Home > Recensioni > Festa del Cinema di Roma 2016 — Una

Nella Selezione Ufficiale della Festa del Cinema di Roma 2016 c’è una sottosezione dedicata alle Voices of the Future, è una di queste voci del futuro appartiene a Benedict Andrews: il regista australiano è presente al festival con “Una“, adattamento cinematografico della pièce “Blackbird” dello scozzese David Harrower, coinvolto nel progetto anche come autore della sceneggiatura. La giovane Una ritrova Ray, l’uomo con cui ha avuto una relazione quando lei era appena tredicenne e lui un uomo adulto amico di suo padre: la storia è finita male, Una si è sentita abbandonata da Ray, e oggi pretende risposte, spiegazioni, e un impossibile risarcimento d’amore.

Benedict Andrews, che con “Una” firma il suo esordio nel lungometraggio, è drammaturgo oltre che regista d’opera e di prosa: negli ultimi anni ha diretto Gillian Anderson e Ben Foster in “Un tram che si chiama desiderio” di Tennessee Williams, e Cate Blanchett, Isabelle Huppert e Elizabeth Debicki in “Le serve” di Jean Genet.

Il testo di Harrower, commissionato dal Festival Internazionale del teatro di Edimburgo nel 2005, ha debuttato con la regia di Peter Stein e ottenuto da subito ampi consensi, nonché l’interesse di grossi nomi: nel 2007 Cate Blanchett ha curato in Australia, come regista, una messa in scena di “Blackbird” poi portata anche in Europa, mentre in Italia il testo è stato interpretato da Anna Della Rosa e Massimo Popolizio per la regia di Lluís Pasqual (qui trovate la nostra recensione, dalle recite del 2011 al Teatro India di Roma). In una recente produzione americana “Blackbird” ha avuto invece come protagonisti Jeff Daniels e Michelle Williams, e tre nomination ai Tony Awards.

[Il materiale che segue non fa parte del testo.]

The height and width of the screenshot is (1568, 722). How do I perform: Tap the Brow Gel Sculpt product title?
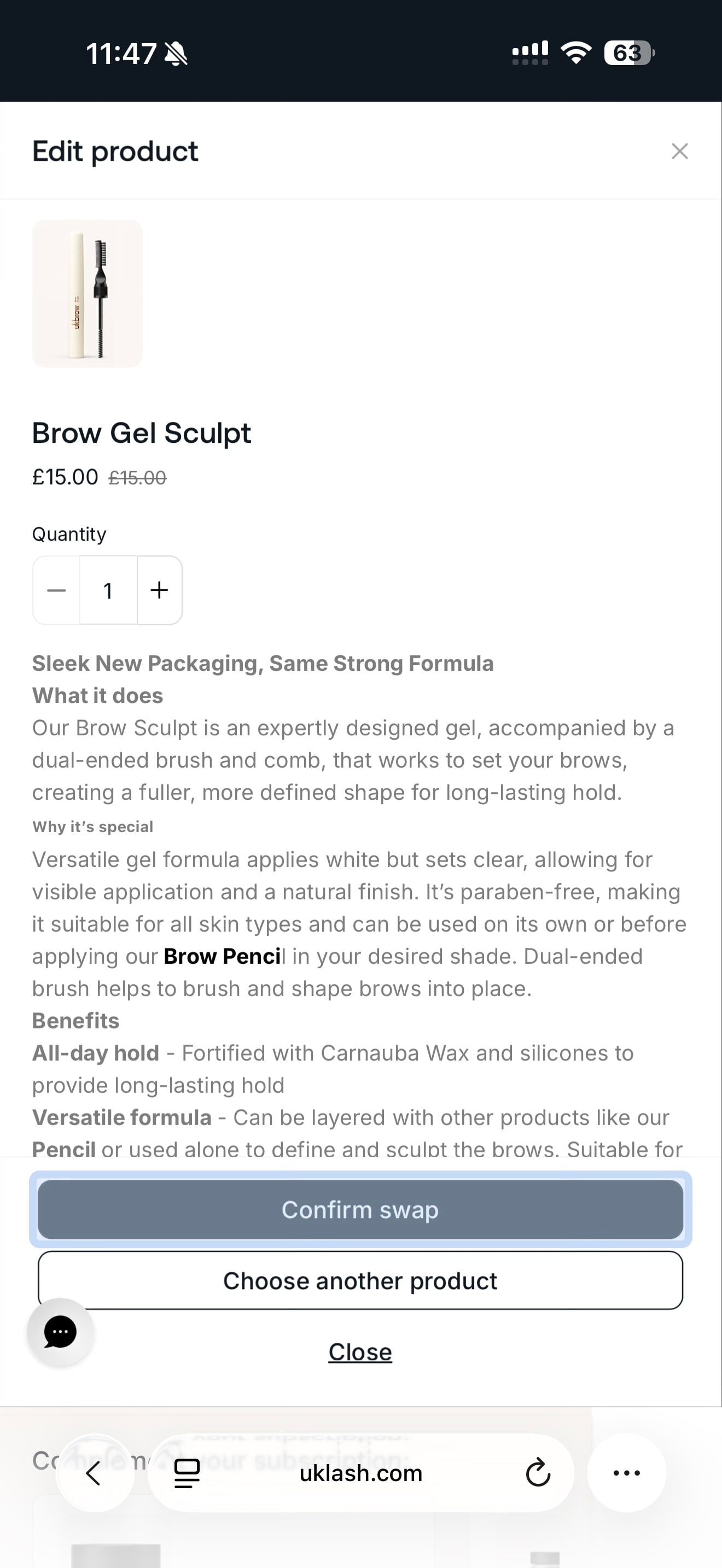(141, 433)
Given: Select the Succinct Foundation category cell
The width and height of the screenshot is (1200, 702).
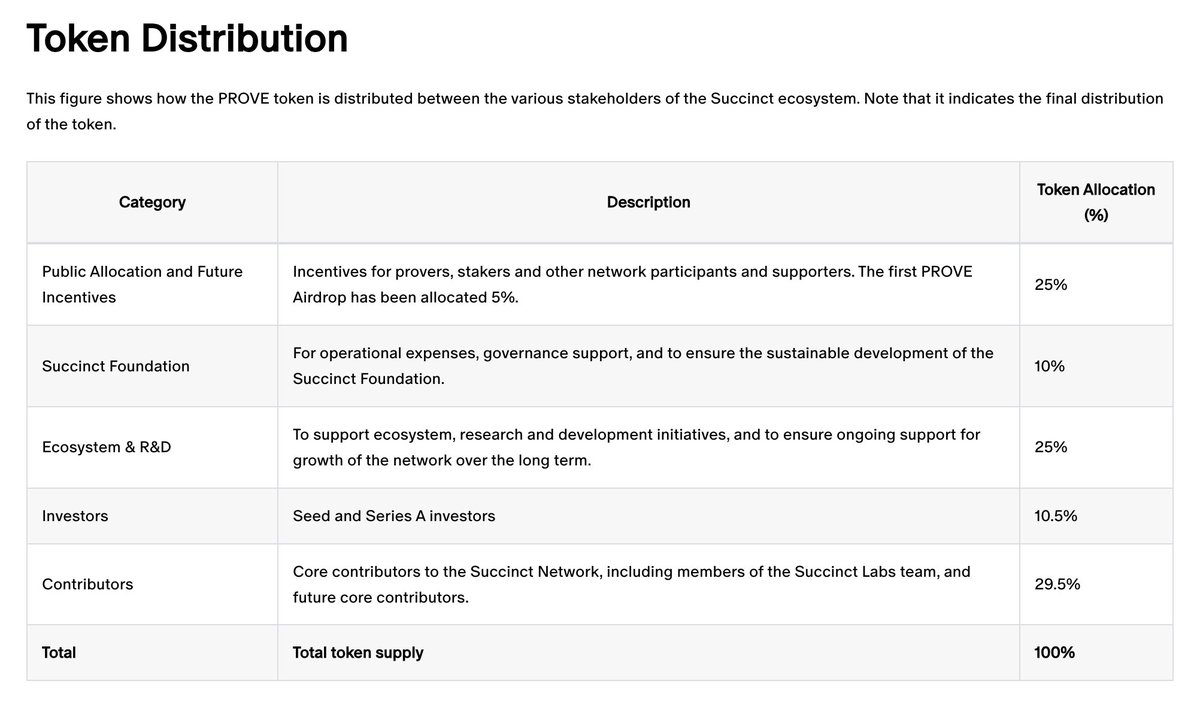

Una lunga premessa per spiegare come questo apparentemente piccolo film sia un titolo importante per larga parte della comunità teatrale internazionale (attori, registi, autori, ma anche per tutti gli spettatori che, pure nel nostro paese, hanno avuto modo di vedere “Blackbird” in teatro), e qui infatti lo attendevamo con viva curiosità.

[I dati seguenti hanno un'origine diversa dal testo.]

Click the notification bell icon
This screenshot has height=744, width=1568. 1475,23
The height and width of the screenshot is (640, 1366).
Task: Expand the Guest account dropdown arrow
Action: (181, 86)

L’adattamento di Harrower e Andrews è tutto sommato riuscito, e soprattutto gli attori funzionano bene: Rooney Mara e Ben Mendelsohn incarnano con efficacia lo smarrimento di Una e la reticenza di Ray (ci troviamo banalmente di fronte a un pedofilo o c’è qualcosa di più complesso?), e la sceneggiatura fa il possibile per dinamizzare il lungo dialogo tra i due protagonisti attraverso l’uso di flashback, aggiungendo personaggi (in particolare il collega di Ray interpretato da Riz Ahmed) e spostando l’azione in più luoghi (mentre a teatro tutto si svolge dall’inizio alla fine nella stessa stanza).

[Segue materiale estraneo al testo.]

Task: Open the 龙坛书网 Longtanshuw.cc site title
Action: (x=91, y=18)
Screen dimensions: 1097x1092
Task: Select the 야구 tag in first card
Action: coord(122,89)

La forza del “Blackbird” teatrale, però, stava nella possibilità di giocare con le emozioni e le personalità dei personaggi, spostando il giudizio del pubblico nei loro confronti — specialmente di Ray: gli crediamo o no? — attraverso le scelte di regia e naturalmente di recitazione: sul pacoscenico anche solo una parola intonata in un certo modo può fare la differenza, e non solo tra messe in scena diverse ma anche, di recita e in recita, nell’ambito della stessa produzione. Il cinema invece fissa tutto, per sempre, sullo schermo, rendendo la vicenda raccontata da “Blackbird”/”Una” (Andrews, fin dal titolo, decide di concentrarsi sul punto di vista e l’esperienza di lei) una storia semplicemente drammatica, narrata con delicatezza e il giusto grado di ambiguità, ma anche a rischio di risultare, soprattutto agli occhi di chi non è interessato all’adattamento della pièce, verbosa e un po’ artificiosa.